Joan has embarked upon a re-examination of painting. By enlarging her canvases as never before over the last fifteen years, she has tried to get a clearer picture of things. Her gestures have become both more precise and more vigilant: her painting now deals with the background noise of the world, the certainty that we are getting bogged down in something, in catastrophes that are imminent or else that we remember and that stir beneath our feet. In recent years, her explorations have taken her across borders, collecting fabrics and pieces of glass doors that undulate before our eyes, looking at rocks, marbling and then rocks again, clumsily handling a camera and taking care of accidents. Her investigations are, of course, far from complete, because the Earth is always moving and the news is not good. So, of course, her colours are ‘sick’.

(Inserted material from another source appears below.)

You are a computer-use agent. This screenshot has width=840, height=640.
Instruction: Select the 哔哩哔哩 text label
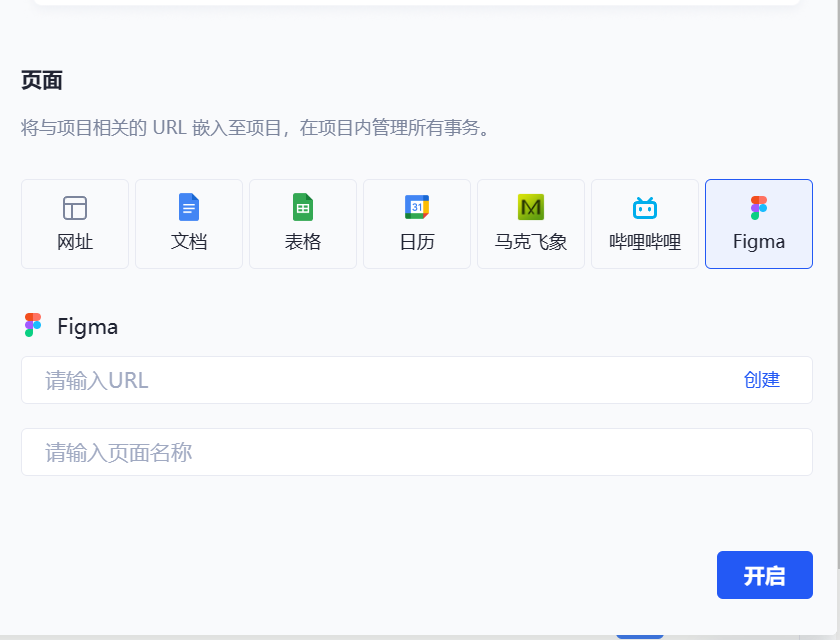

When I first arrived at Joan’s studio, I had shown her the background screen on my phone: a 1945 painting by Janet Sobel, The Milky Way, which was featured in the Jackson Pollock exhibition at the Musée Picasso at the start of this year. Sobel was born at the end of the 19th century in a shtetl in the Ukraine, and subsequently emigrated to the United States. It was only much later in life, when she was already a grandmother, that she finally allowed herself to paint - canvases bursting with colours that would defy any attempts at categorization. Her Milky Way is soft. Bright. Swampy in its own way. Surprise: Joan had been looking at Janet’s painting that very morning. The Musée Picasso and the Galerie Florence Loewy are just a few metres apart from one another; Janet and Joan were almost neighbours. And neighbours in more ways than one: though many years separate their respective investigations, both entrust artistic explorations with the task of documenting that which makes us tremble.